Читаем Люди среди деревьев полностью

Один эксперимент, который мне довелось повторять, касался почек, где патологии легко определить – во всяком случае, легче, чем в селезенке. Надо было взять мышиную почку (более волокнистый орган, чем селезенка) и в пробирке разделить ее на мелкие кусочки. Потом следовало взять эти кусочки и через слои все более мелких решеток попытаться опять-таки довести дело до одноклеточного слоя, который было легко опознать по его вязкости. После этого ткань нужно было растереть при помощи физраствора и фетальной телячьей сыворотки – что, естественно, способствует росту, – а потом поместить ее в стерильную емкость на ровной поверхности и хранить при температуре 37 градусов. На весу клетки приклеятся к емкости изнутри, сформировавшись в плоские, звездчатые области. Получив процветающий клеточный монослой, надо было ввести вирус и заразить клетки. Через несколько дней всю серию приходилось прогнать через центрифугу и собрать супернатант – неклеточную часть – в качестве вакцины.

Так, по крайней мере, считалось. И я должен признаться, что в то время этот метод казался разумным и логичным. Может быть, сегодня он кажется немного чересчур разумным, немного чересчур логичным, но он был правдоподобнее, чем многие ведущие теории той эпохи, хотя, как я вскоре узнал, самое правдоподобное не всегда оказывается самым правильным или требующим наиболее тщательного изучения. Чаще ты снова и снова возвращаешься к безумной теории, на первый взгляд совершенно невозможной, но непропорциональная доля внимания уделяется ей просто потому, что стоящая за ней свежесть мысли тебя будоражит.

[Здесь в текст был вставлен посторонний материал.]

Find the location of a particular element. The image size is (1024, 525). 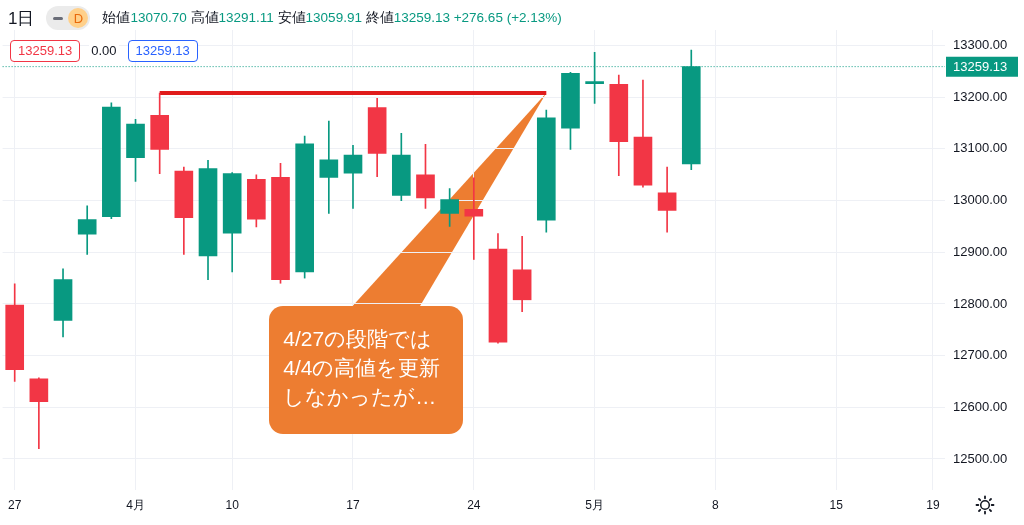

x-tick-label: 10 is located at coordinates (232, 504).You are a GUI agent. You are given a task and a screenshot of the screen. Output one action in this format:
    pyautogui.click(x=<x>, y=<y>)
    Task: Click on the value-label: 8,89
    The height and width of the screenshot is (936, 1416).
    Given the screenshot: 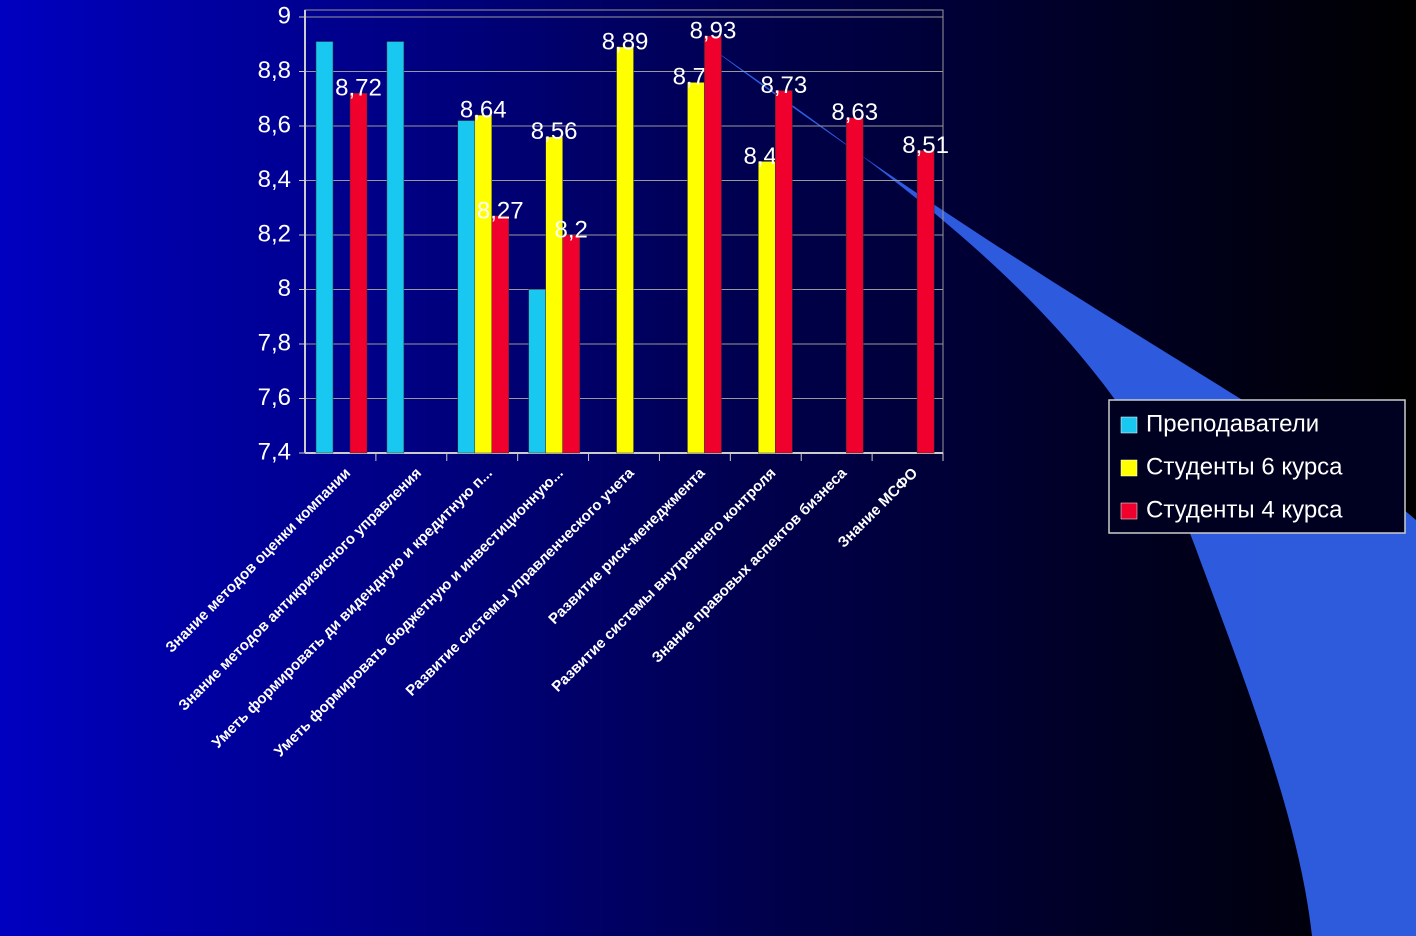 What is the action you would take?
    pyautogui.click(x=626, y=42)
    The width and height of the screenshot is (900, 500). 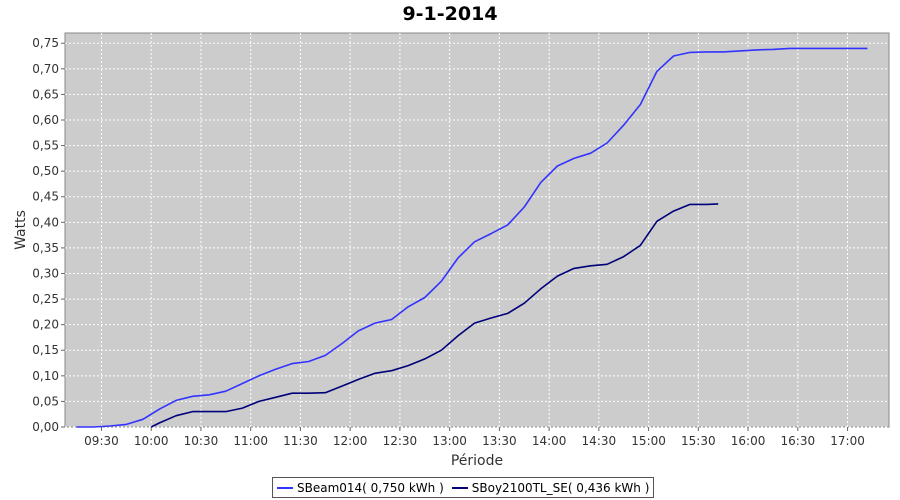 What do you see at coordinates (550, 441) in the screenshot?
I see `x-tick-label: 14:00` at bounding box center [550, 441].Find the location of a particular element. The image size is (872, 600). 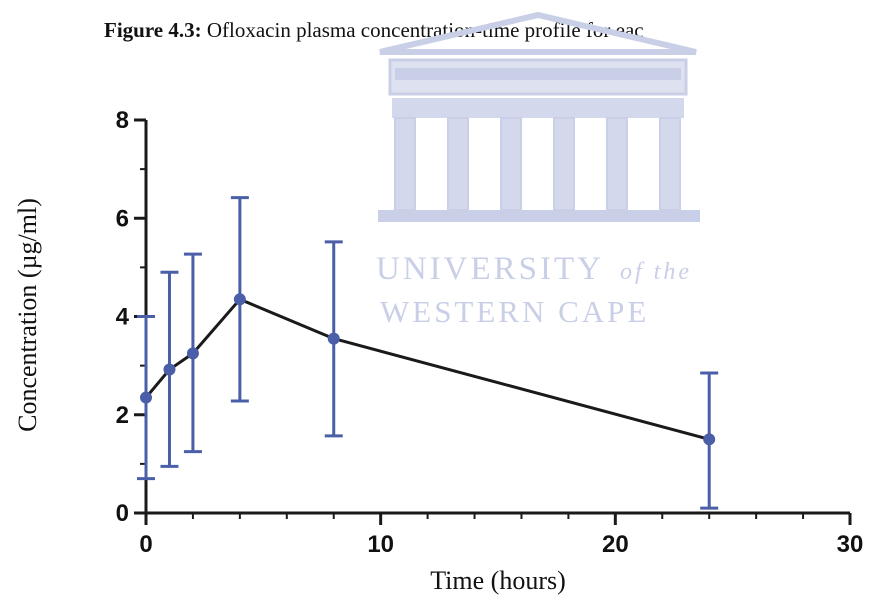

watermark-base is located at coordinates (539, 216).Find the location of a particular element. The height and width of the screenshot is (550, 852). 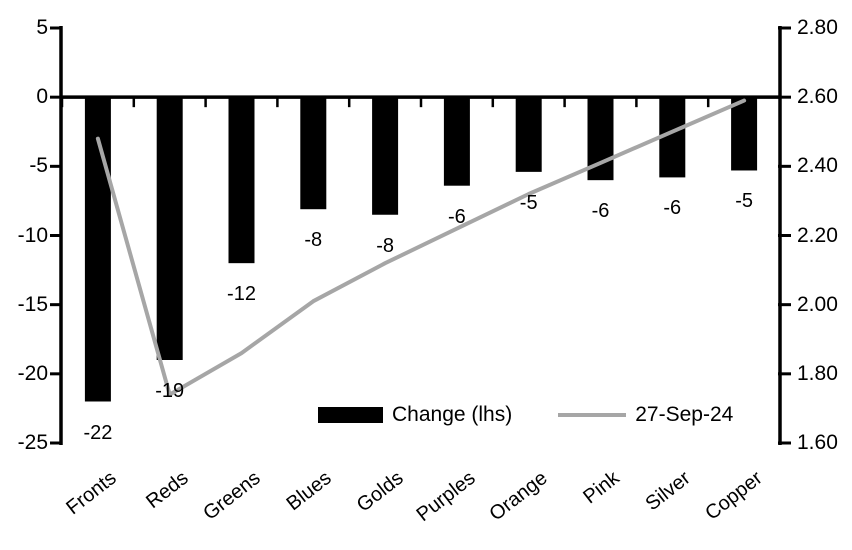

bar-value-label: -19 is located at coordinates (170, 391).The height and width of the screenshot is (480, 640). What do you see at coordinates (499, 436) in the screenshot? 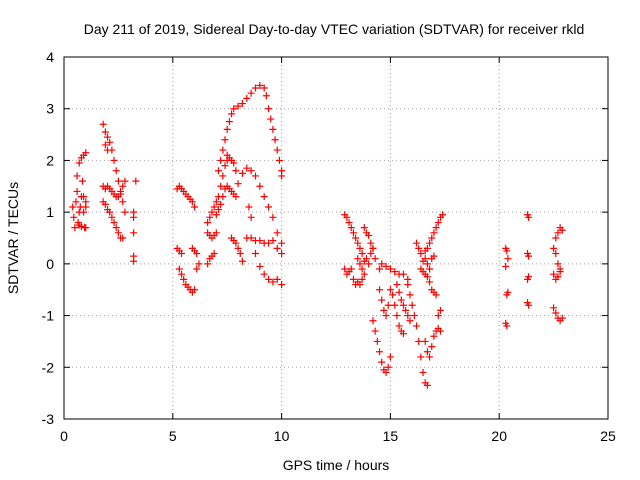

Мне было двадцать четыре года; я заражал собак. Я брал шприцы с разными вирусами и вводил их собакам в почки. В те времена идея трансплантации органов пользовалась большой популярностью, и поэтому скоро я уже делал настоящие операции, хотя и на собаках, и мог делать их без присмотра, прямо в собачьей лаборатории (иногда заходил Партон, бросал на меня скорбный взгляд, словно понятия не имел, кто я такой, и не смел спросить, а потом тихо пятился обратно, не сказав мне ни слова). Я вскрывал собаку, перекрывал артерию, ведущую к ее почке, и снова зашивал. Через несколько дней, когда собака выла и постанывала от почечной недостаточности, а ее моча становилась вязкой и отравленной на вид и с трудом выходила жирными, липкими каплями, я снова усыплял ее, убирал мертвую почку (приобретшую синюшный, блестящий цвет гнилого мяса) и пытался пересадить ей почку, которую я заразил у другой собаки. Собаку-донора я отправлял в кремационную печь. Собака с пересаженным органом тоже вскоре сдыхала, от зараженной ли почки или от моих посредственных хирургических навыков – я так никогда точно и не знал. Я наблюдал за ней, заносил заметки об ухудшении состояния в блокнот и, когда она умирала, вырезал нужные органы, сохранял их для последующего анализа, а труп тоже сжигал.

Так проходил день за днем. Я понимаю, что этот рассказ создает впечатление, будто мне было скучно, возможно, в нем даже звучат ноты драматического фатализма, но в те времена все это казалось довольно интересным из-за самой работы – потому что иногда я действительно чувствовал, как это и бывает у сотрудников хорошей лаборатории с харизматичным руководителем, что я не меньше, чем остальные, а может, и больше, стою на самой грани открытия чего-то небольшого, но важного, чего-то, что изменит науку навсегда, – а еще потому, что мои лабораторные дни и жизнь окружающих людей указывали мне, что это не та жизнь, которую я хотел бы выбрать. Забавное это дело, работа на кого-то в лаборатории: тебя выбирают, потому что ты лучший в группе или самый многообещающий в своей области или у тебя интересные идеи, и ты оказываешься в помещении, где полно таких же, как ты. В некоторых коллегах ты видишь собственное прошлое, того студента, каким ты был, а в других – собственное будущее или, по крайней мере, модель своего будущего, хотя и предполагаешь, что сам окажешься лучше, умнее, одареннее их.